Task:
Below are some entries; report how many of their lines contain the word "computer", giving nothing besides the number.

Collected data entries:
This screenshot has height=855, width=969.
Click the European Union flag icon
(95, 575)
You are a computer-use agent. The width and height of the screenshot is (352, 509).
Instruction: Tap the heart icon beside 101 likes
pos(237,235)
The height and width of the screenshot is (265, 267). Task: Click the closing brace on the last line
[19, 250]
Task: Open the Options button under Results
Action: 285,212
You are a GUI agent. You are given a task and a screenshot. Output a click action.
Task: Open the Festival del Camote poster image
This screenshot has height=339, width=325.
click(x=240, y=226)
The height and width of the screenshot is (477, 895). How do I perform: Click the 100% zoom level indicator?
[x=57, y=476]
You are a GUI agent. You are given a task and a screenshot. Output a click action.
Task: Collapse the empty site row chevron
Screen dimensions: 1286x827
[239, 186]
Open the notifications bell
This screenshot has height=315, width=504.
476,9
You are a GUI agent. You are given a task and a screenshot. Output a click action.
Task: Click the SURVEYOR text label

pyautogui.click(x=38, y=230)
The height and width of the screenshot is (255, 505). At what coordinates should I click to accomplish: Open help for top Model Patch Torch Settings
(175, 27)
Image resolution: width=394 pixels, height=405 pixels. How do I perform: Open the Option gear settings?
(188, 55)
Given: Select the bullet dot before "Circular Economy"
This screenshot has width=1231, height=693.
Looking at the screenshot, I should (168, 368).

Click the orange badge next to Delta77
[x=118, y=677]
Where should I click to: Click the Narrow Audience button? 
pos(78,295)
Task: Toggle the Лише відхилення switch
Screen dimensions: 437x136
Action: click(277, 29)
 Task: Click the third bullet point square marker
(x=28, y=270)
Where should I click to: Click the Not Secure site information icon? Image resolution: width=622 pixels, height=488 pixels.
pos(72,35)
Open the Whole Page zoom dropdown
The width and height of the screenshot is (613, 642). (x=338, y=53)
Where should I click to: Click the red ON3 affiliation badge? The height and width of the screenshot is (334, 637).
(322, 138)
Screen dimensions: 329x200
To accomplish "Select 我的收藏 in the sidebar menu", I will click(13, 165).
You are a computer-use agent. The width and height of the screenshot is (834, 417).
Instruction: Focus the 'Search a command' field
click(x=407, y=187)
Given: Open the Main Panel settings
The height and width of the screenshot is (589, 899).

Completed exercise:
2